Fig 5. MF plays a dual role: as a JHB3 precursor and as a hormone.

(A) Percentage of rescuing Aug21-GAL4>UAS-Grim, jhamt ²/jhamt ² ; jhamt-GAL4>UAS-hmgcr dsRNA, and Met ²⁷ gce ^2.5k to adults by topical application of methoprene, JHB3, JH III and MF (0.5×10^-2 μmol per larva) at 96h AEL. (B) Percentage of rescuing jhamt ²/jhamt ² ; jhamt-GAL4>UAS-hmgcr dsRNA to adults by topical application of a dose gradient of methoprene, JHB3, JH III, and MF (0.5×10^-9~-2 μmol per larva) at 96h AEL. (C) qPCR measurements of fold-changes of relative Kr-h1 mRNA levels in Kc cells treated with methoprene, JHB3, JH III, and MF (1×10^-10~-6 M) for 30 min. (D) qPCR measurements of relative Kr-h1 mRNA levels in fat body tissues isolated from w ¹¹¹⁸ and Met ²⁷ gce ^2.5k at 96h AEL after treatments with methoprene, JHB3, JH III, and MF (1×10^-6 M) for 30 min. (E) qPCR measurements of the relative Kr-h1 mRNA levels in the fat body tissues isolated from w ¹¹¹⁸, jhamt ², Met ²⁷, gce ^2.5k, and Met ²⁷ gce ^2.5k at 3h AIW. (F) MF promotes interaction of Met and SRC in mouse embryonic fibroblast 3T3 cells. 3T3 cells were transiently transfected with GAL4:TcMet and TcSRC. And the transfected cells were cultured in the medium containing different concentrations of MF and JH III (DMSO as control).
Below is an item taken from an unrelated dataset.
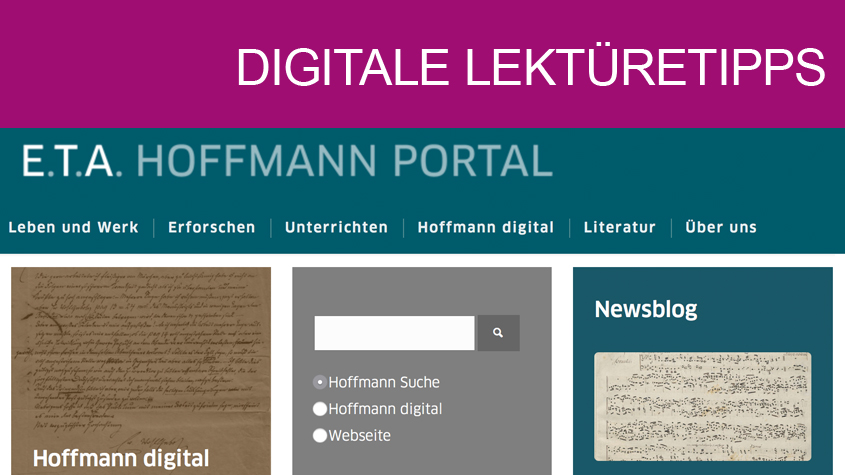This screenshot has width=845, height=475.
Task: Open the Literatur menu item
Action: (x=620, y=228)
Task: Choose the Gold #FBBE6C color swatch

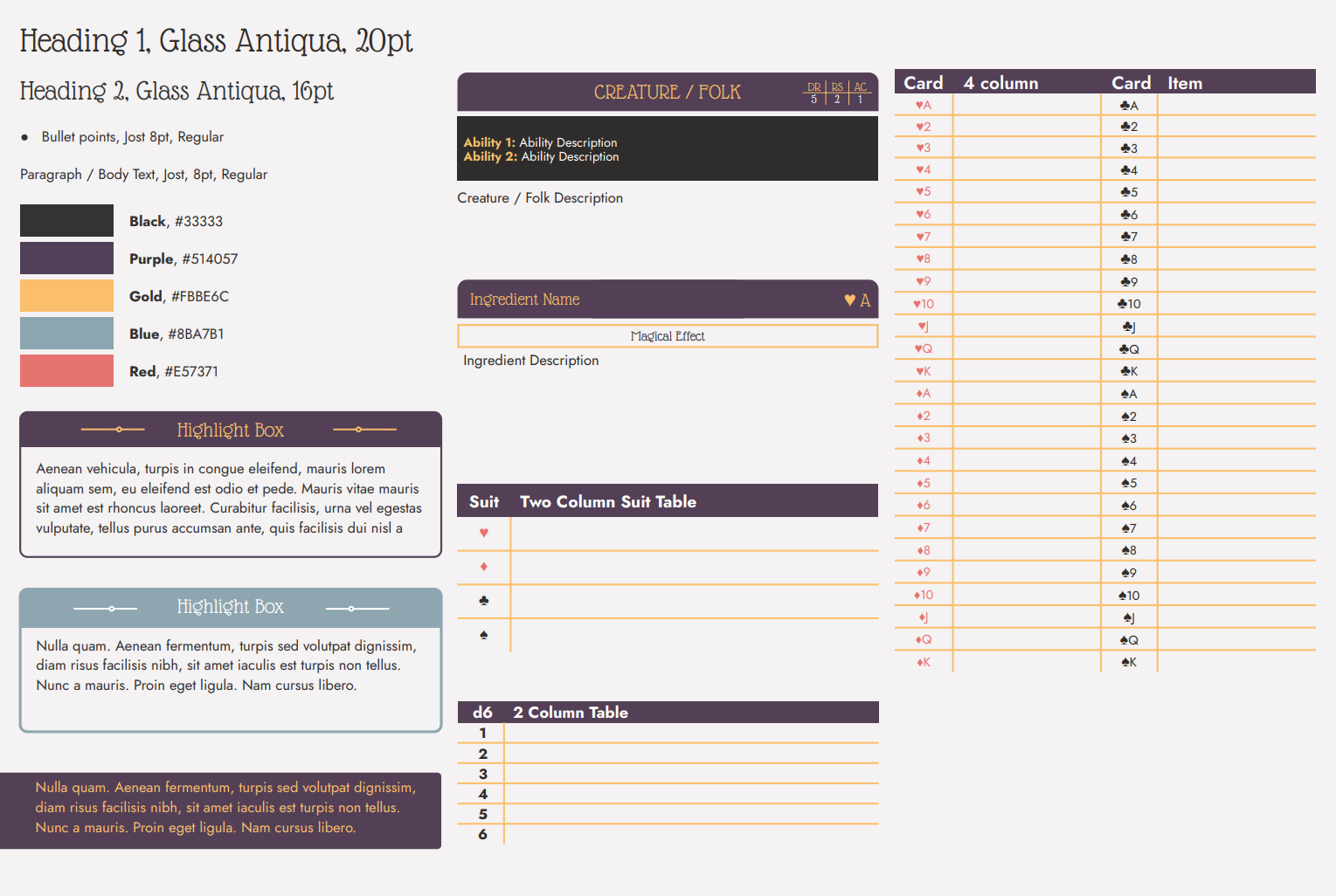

After 24 hours exposure to the ligands, cells were assayed for luciferase reporter activity. The luciferase activity was normalized based on the total protein concentration determined for cells in each well. (G-G”) Measurements whole body titers of JHB3 (G), JH III (G’), and MF (G”) in jhamt ²/jhamt ² ; jhamt-GAL4>UAS-hmgcr dsRNA at 3hAIW after topical application of MF (0.5×10^-2 μmol per larva; dissolved in acetone) at 96h AEL (about 24 hours after treatments).